De repente, dei-me conta, ao ler-te, que, aparte uns pequenos confortos e privilégios da "guerra do ar condicioando", não foste diferente de mim e dos meus camaradas, pelo contrário deste o teu melhor, o a teu saber, a tua competência, como militar, como engenheiro, e como professor,,, ao ponto de teres antigos alunos que te reconhecem, hoje, ao fim destes anos todos... Tambémsou professor, universitário, e esse facto dos nossos antigos alunos nos reconhecerem é a maior recompensa que todos ter, numa carreira ingrata...

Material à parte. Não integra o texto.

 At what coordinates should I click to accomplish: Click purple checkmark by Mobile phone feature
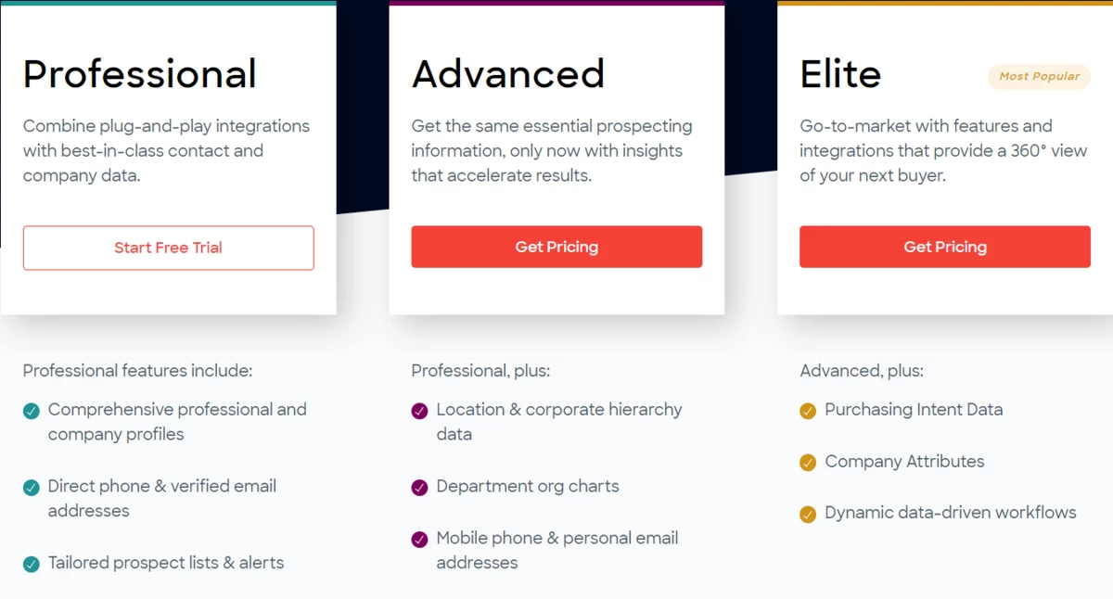420,539
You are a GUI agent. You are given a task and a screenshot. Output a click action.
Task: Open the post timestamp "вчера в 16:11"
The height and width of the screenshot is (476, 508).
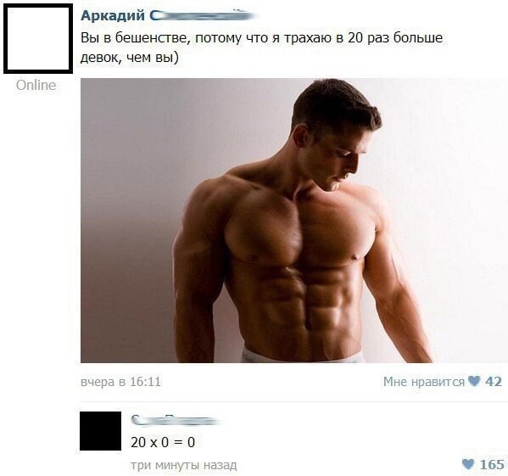(x=120, y=381)
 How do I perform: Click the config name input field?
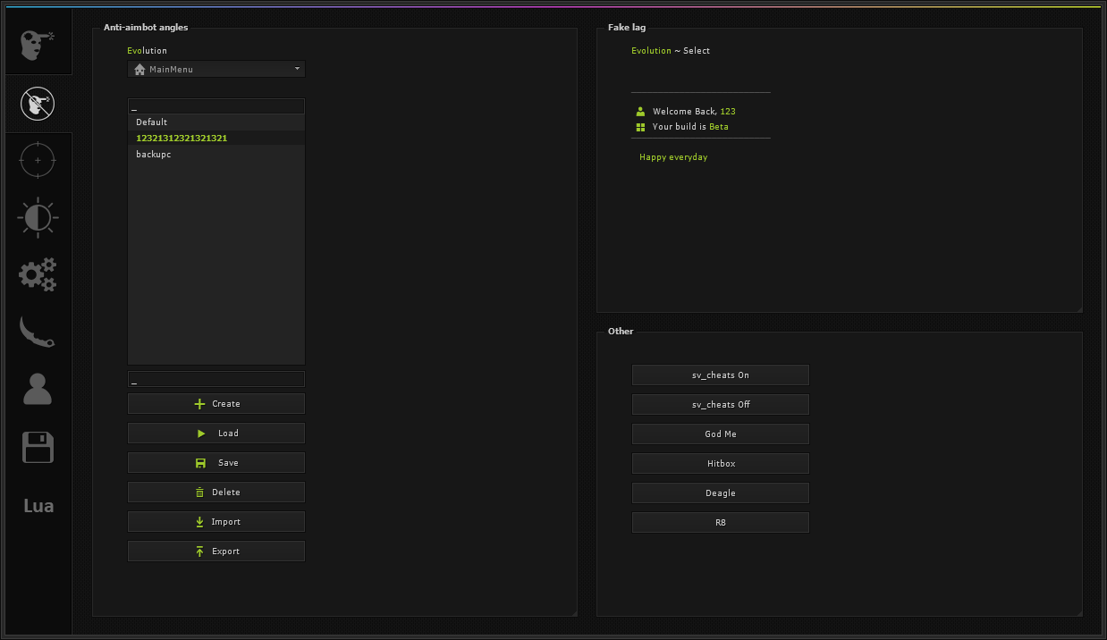(215, 380)
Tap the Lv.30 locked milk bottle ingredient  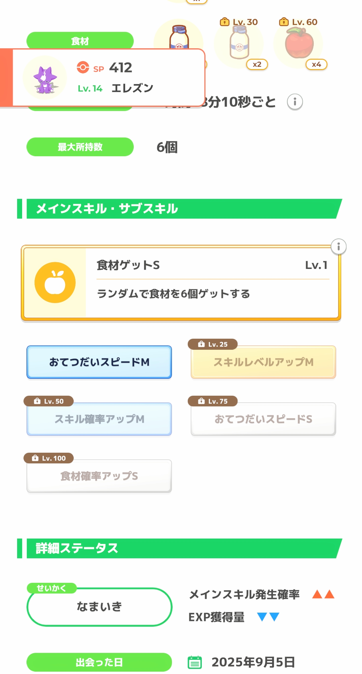(239, 44)
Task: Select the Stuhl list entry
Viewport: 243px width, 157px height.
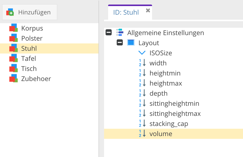Action: click(x=29, y=48)
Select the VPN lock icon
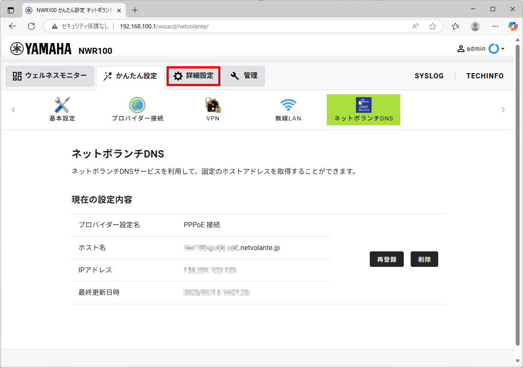The image size is (523, 368). click(x=213, y=105)
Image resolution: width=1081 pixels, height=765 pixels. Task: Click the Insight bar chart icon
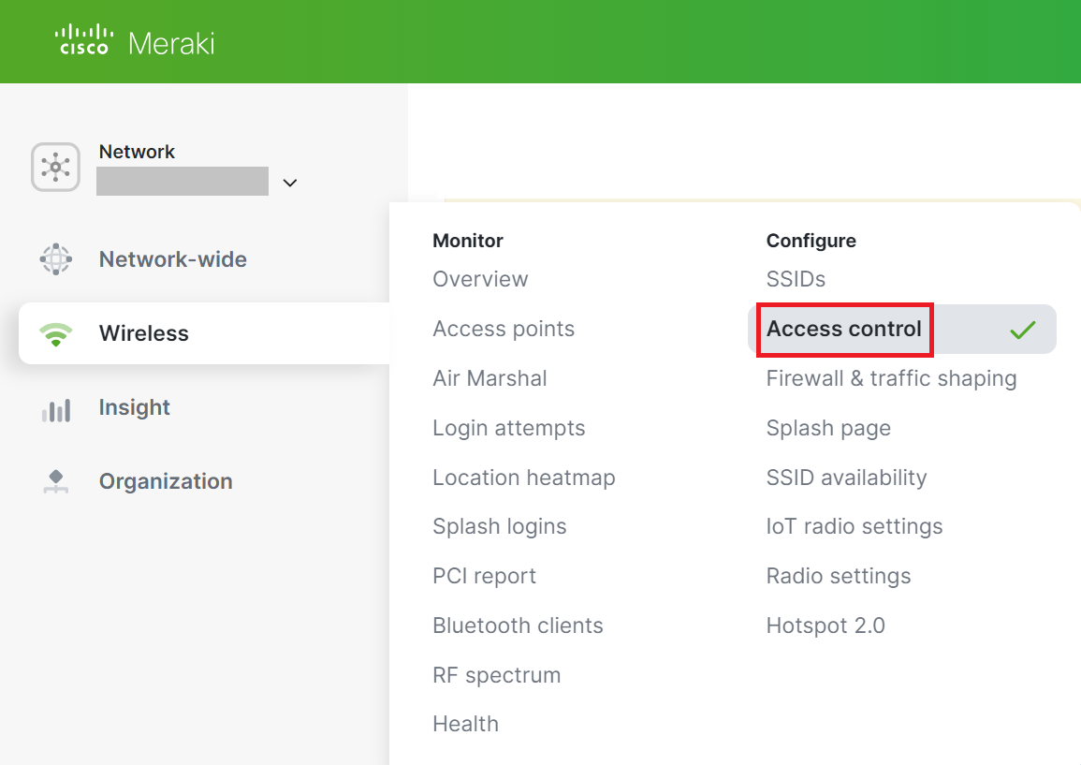point(56,408)
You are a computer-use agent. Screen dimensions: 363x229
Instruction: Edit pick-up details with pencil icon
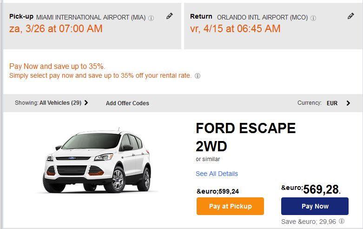pyautogui.click(x=170, y=16)
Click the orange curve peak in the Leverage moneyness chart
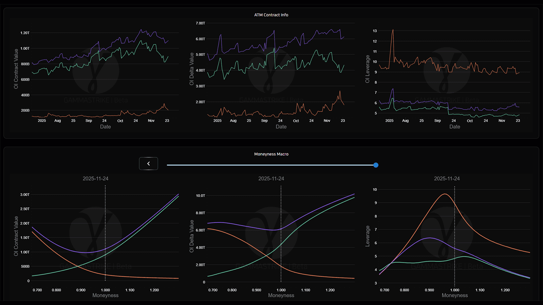Viewport: 543px width, 305px height. pyautogui.click(x=445, y=194)
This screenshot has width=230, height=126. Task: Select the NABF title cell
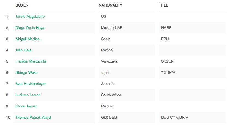[x=193, y=28]
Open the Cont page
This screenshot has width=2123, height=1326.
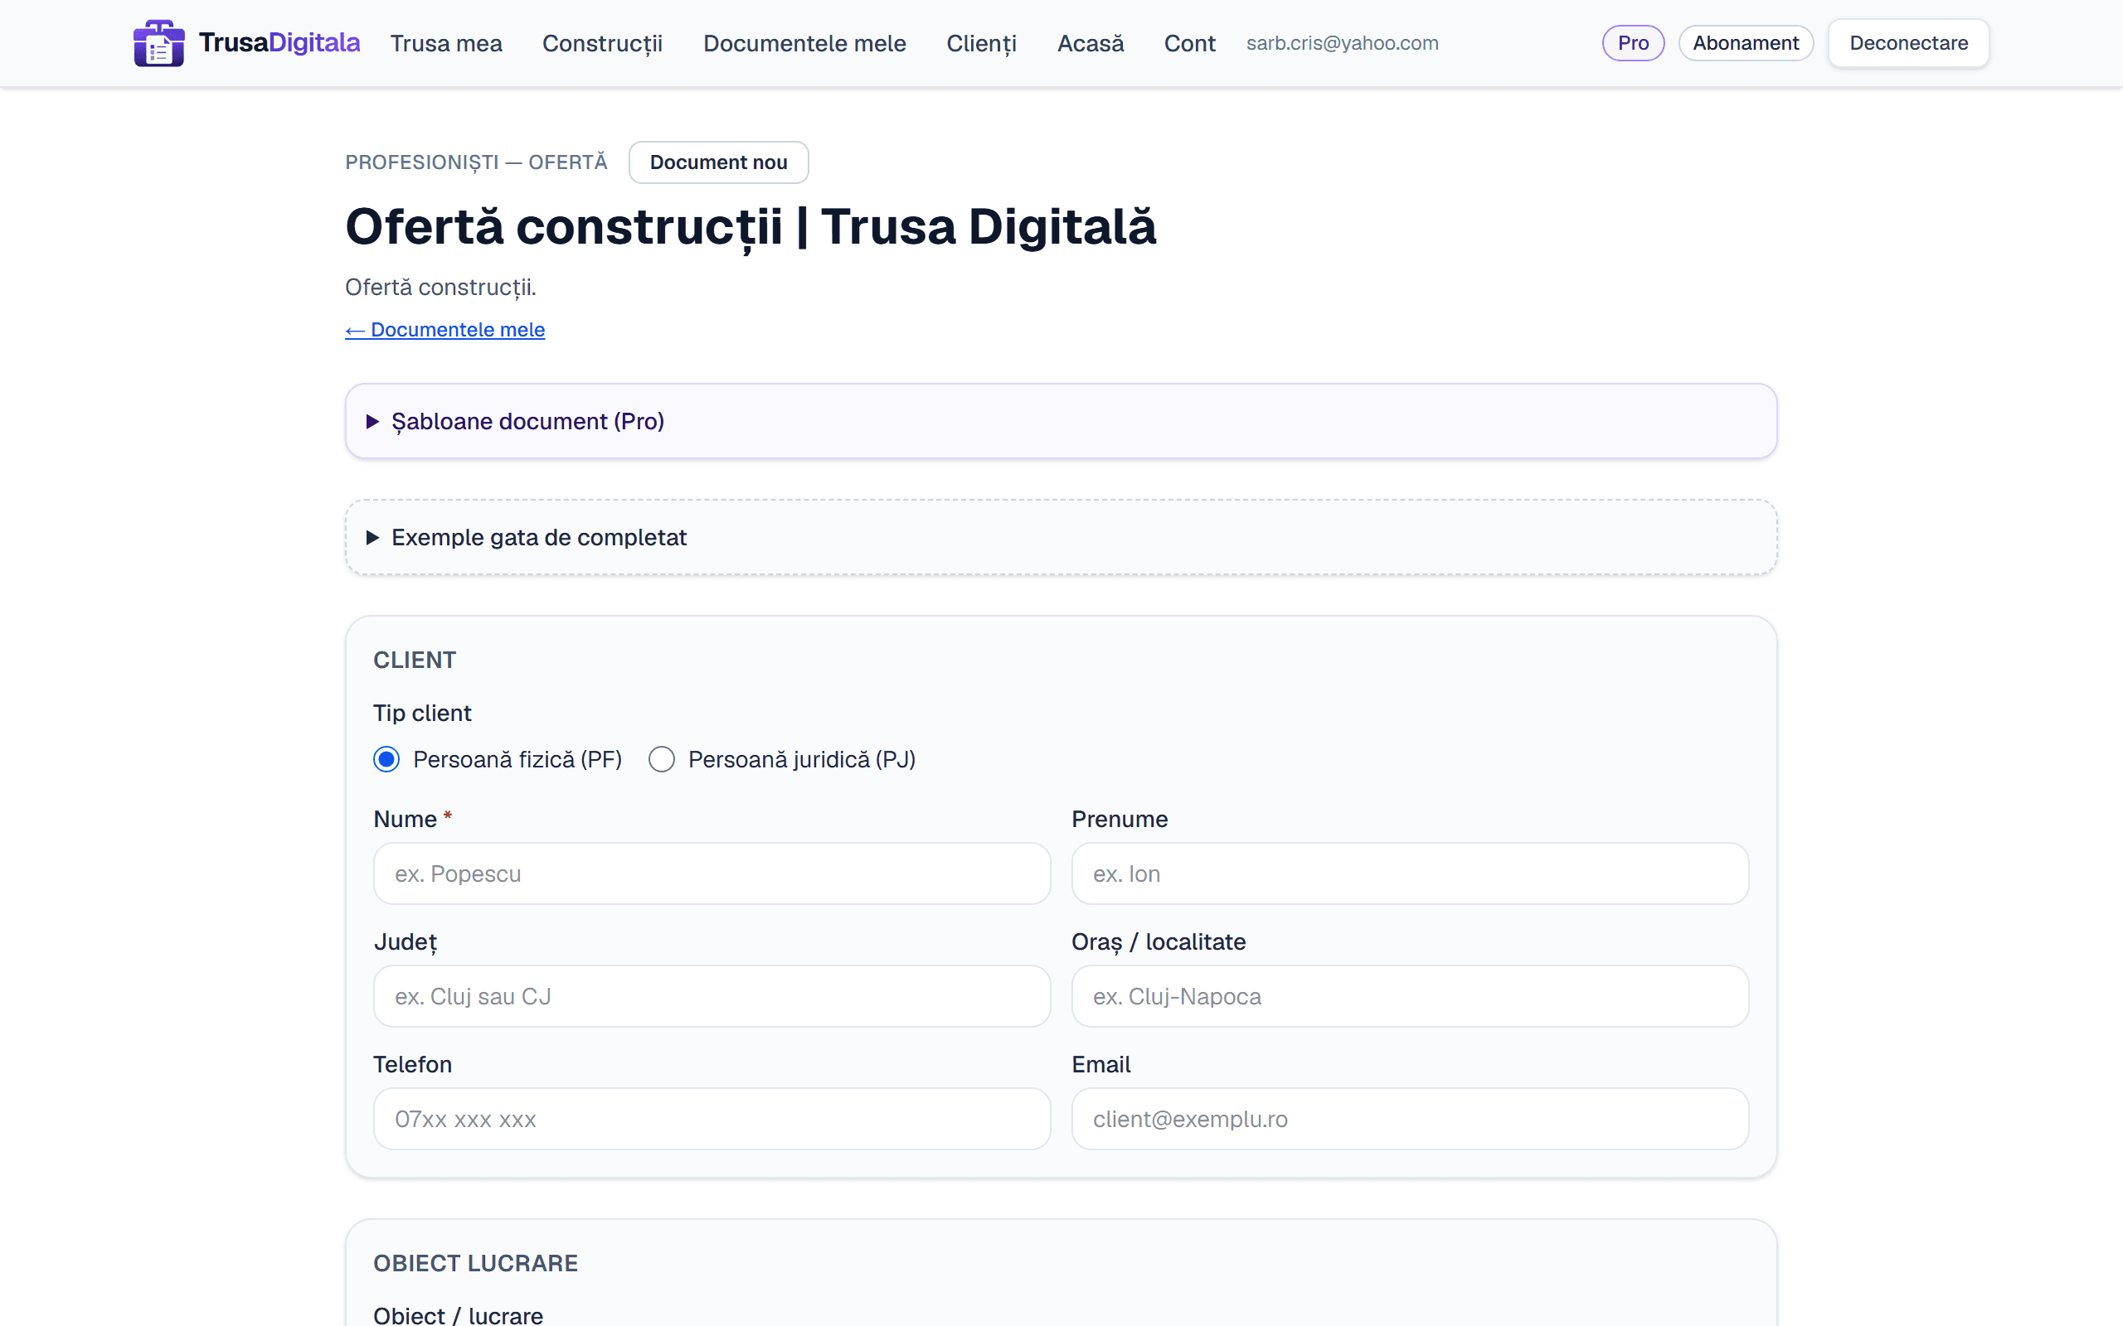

Grande camarada VALENTE, actedita que vou ter saudades de ti, da tua Lena, dos teus putos... Ficas "intimado" a aparecer, num dos nossos próximos encontros, sózinho, ou com a Lena, com o "mano novo", ou com mais camaradas do BENG 447... Ou com os putos que entretanto cresceram, e que são uns homens, e que têm orgulho em ti, pai VALENTE,,,
E já agora vou-te cravar, pelo menos mais uma crónica, extra, sobre o reordenamento de Nhabijões... Ainda hoje estive, no funeral da minha mãe, com o ex-alf Luis R. Moreira que caiu, a 13 dce janeiro de 1971, na primeira mina A/C que rebentou à saída do reordenamento de Nhabijões... Eu caí na segunda, duas hopras depois... Ironicamente, o Luís que era da CCS/BART 2917 (Bambadinca, 1970/72), depois do tratamento e recuperação no HM 241, em Bissau, acabou por ir parar ao BENG 447, onde terminou a sua comissão...
É hoje um DFA...E sobretudo é um camarada de cinco estrelas, veio ao enterro do meu pai, há dois anos, e agora ao da minha mãe...
Fernando,"mano velho" precisamos mesmo de nos conhecer!... Eu, tu, o Luis Moreira, o António Fernando Marques (, meu companheiro, mais infortunado, da 2ª mina A/C de Nhabijões) e, claro, o "mano novo"!...
Um alfabravo. Luís
PS - Tocou-meo que escreveste:
(...) "E a certeza de que essa actividade específica não tinha sido em vão, foi-me demonstrada, passados alguns anos, por um jovem guinéu numa feira de motonáutica e de equipamentos de campismo no pavilhão Rosa Mota (antigo Palácio de Cristal), no Porto, quando me surpreendeu de longe:
- Professor, Senhor Professor!
- É comigo? Está a chamar por mim?
- O Senhor foi meu professor em Bissau. Como estou contente por voltar a vê-lo! Nós em Bissau gostávamos muito do Professor e da sua família. Professor, deixe-me abraçá-lo.
Era o encontro com as memórias da Guiné que selei com um forte abraço ao jovem negro, meu ex-aluno em Bissau. " (...)
Ex-Camarada António Rosinha:
O meu irmão Fernando de Pinho Valente (Magro) nunca pertenceu ao QP do exército, era miliciano e só esteve na Guiné entre os anos 1970 e 1972, nada tendo a ver, portanto, com o cap. Fernando Valente que referes.
Agora que vi a tua mensagem e que este meu irmão partiu deste mundo, honremos a sua memória, por favor.
Nota: O apelido Magro entre parêntesis é da minha responsabilidade e deve-se ao facto de o mesmo não constar do BI deste meu irmão, sendo embora filho de Acácio Alberto Lamares Magro e também porque este meu irmão assinava como "Fernando Magro" os livros que escreveu.